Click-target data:
■ ■ ■ ■

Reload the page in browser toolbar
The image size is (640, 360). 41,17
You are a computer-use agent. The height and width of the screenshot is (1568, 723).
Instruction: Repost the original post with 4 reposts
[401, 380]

■ ■ ■ ■

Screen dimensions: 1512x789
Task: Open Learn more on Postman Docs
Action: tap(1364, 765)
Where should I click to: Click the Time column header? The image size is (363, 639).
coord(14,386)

■ ■ ■ ■

- _Brief_:
Locate each line in the listing above that contains the word "image", treating uppercase and lowercase as distinct, and copy those lines.

- _Solution to the problem_:
The image size is (640, 360). 41,17
Where should I click to: Click the Time column header? The image size is (363, 639).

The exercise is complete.